Your instructions: In the entries below, find the line with "Instruction: Click the" and the line with "Follow the Explore". Return those two lines and all lines between them, exactly.

──────

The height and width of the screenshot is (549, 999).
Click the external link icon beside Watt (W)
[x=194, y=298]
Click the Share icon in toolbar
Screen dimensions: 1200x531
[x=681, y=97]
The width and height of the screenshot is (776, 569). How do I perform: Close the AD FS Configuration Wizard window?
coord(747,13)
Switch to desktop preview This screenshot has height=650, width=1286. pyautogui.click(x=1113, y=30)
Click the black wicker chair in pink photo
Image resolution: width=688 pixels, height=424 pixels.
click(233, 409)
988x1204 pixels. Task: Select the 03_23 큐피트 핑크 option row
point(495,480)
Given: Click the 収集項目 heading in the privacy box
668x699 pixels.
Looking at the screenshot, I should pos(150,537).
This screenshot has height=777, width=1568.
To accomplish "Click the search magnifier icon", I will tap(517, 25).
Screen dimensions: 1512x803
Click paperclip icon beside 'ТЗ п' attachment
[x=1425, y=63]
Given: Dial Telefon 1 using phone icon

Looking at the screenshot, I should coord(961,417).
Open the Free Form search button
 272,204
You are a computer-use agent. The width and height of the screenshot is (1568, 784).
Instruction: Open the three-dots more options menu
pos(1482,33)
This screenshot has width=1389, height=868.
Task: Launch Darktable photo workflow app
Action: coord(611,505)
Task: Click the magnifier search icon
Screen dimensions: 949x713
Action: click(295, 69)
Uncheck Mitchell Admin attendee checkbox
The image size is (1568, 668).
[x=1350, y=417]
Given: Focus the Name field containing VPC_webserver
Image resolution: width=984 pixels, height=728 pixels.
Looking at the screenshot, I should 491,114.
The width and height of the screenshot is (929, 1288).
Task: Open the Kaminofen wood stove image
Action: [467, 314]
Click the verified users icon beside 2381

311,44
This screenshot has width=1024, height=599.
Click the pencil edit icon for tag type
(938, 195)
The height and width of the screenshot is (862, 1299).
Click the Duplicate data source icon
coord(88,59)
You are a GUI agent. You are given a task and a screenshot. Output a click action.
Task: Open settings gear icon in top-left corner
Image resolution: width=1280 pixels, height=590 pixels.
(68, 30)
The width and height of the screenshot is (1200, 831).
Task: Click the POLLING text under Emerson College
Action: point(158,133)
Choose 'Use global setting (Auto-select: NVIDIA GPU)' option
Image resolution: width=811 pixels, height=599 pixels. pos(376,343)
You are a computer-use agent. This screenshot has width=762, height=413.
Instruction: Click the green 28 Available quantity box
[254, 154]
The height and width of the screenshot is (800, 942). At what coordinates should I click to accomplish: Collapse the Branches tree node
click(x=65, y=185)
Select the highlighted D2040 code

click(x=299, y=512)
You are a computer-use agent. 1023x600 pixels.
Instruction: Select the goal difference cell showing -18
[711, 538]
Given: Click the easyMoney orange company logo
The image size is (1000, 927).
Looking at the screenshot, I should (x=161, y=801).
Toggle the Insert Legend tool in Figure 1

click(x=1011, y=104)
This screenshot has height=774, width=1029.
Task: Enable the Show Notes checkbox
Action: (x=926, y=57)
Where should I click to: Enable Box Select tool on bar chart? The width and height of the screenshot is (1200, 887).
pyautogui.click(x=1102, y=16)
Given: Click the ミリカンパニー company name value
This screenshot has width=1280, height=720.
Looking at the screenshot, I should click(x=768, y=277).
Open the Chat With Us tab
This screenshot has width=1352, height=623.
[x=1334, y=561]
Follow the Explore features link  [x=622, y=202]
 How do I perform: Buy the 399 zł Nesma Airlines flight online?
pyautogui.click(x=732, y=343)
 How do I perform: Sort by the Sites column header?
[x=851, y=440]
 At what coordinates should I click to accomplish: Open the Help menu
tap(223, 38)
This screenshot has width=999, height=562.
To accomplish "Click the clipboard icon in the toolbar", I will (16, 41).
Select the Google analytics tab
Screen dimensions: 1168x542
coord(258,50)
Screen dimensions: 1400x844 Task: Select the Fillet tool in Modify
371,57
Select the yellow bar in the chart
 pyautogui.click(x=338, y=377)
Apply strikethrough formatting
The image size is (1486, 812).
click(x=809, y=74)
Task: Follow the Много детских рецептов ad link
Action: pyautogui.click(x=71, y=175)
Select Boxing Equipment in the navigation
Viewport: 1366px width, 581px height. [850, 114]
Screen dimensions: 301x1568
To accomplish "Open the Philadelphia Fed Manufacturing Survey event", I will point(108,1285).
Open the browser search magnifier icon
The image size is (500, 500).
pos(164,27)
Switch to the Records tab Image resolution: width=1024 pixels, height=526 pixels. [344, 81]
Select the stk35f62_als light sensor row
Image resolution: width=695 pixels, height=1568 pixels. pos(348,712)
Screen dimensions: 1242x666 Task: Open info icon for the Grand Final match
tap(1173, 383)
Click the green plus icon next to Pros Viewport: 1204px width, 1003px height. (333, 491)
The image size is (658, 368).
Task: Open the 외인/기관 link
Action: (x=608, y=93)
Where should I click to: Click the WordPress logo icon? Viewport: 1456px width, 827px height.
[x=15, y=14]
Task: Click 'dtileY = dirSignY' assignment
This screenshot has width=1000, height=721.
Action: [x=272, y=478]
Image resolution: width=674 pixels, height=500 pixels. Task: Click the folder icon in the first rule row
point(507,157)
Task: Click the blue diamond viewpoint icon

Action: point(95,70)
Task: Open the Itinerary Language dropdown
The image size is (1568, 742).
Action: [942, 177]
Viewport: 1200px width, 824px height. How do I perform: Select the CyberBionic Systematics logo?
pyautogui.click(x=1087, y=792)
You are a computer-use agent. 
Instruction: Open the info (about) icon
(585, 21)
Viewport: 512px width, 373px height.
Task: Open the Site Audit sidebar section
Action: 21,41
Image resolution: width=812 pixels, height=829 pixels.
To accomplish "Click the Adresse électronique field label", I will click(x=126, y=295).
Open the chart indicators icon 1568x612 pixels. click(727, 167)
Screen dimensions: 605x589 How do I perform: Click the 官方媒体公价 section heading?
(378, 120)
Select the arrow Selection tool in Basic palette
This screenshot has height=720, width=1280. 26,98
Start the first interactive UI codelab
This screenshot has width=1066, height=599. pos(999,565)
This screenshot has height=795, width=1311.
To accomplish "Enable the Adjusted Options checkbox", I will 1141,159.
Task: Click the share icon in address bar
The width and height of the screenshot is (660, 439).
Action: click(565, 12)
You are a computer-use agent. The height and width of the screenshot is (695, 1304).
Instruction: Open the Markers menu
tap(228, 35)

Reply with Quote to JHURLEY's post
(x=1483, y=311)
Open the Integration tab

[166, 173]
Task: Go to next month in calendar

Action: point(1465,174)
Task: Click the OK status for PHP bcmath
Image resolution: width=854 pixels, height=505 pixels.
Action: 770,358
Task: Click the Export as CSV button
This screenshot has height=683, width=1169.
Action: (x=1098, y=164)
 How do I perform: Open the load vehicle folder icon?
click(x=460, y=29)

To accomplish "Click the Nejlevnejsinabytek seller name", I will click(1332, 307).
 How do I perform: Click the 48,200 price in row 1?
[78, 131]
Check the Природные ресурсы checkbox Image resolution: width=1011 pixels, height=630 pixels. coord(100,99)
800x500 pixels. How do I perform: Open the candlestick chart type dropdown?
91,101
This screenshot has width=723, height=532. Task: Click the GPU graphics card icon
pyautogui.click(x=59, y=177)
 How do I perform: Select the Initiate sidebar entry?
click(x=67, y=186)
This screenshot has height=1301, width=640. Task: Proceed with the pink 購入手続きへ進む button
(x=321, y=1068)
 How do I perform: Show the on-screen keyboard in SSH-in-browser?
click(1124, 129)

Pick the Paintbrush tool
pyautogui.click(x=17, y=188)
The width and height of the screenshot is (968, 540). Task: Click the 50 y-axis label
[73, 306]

──────

Task solution:
Instruction: Click the green 28 Available quantity box
[254, 154]
The height and width of the screenshot is (800, 942). At what coordinates should I click to accomplish: Collapse the Branches tree node
click(x=65, y=185)
Select the highlighted D2040 code

click(x=299, y=512)
You are a computer-use agent. 1023x600 pixels.
Instruction: Select the goal difference cell showing -18
[711, 538]
Given: Click the easyMoney orange company logo
The image size is (1000, 927).
Looking at the screenshot, I should (x=161, y=801).
Toggle the Insert Legend tool in Figure 1

click(x=1011, y=104)
This screenshot has height=774, width=1029.
Task: Enable the Show Notes checkbox
Action: (x=926, y=57)
Where should I click to: Enable Box Select tool on bar chart? The width and height of the screenshot is (1200, 887).
pyautogui.click(x=1102, y=16)
Given: Click the ミリカンパニー company name value
This screenshot has width=1280, height=720.
Looking at the screenshot, I should click(x=768, y=277).
Open the Chat With Us tab
This screenshot has width=1352, height=623.
[x=1334, y=561]
Follow the Explore features link  [x=622, y=202]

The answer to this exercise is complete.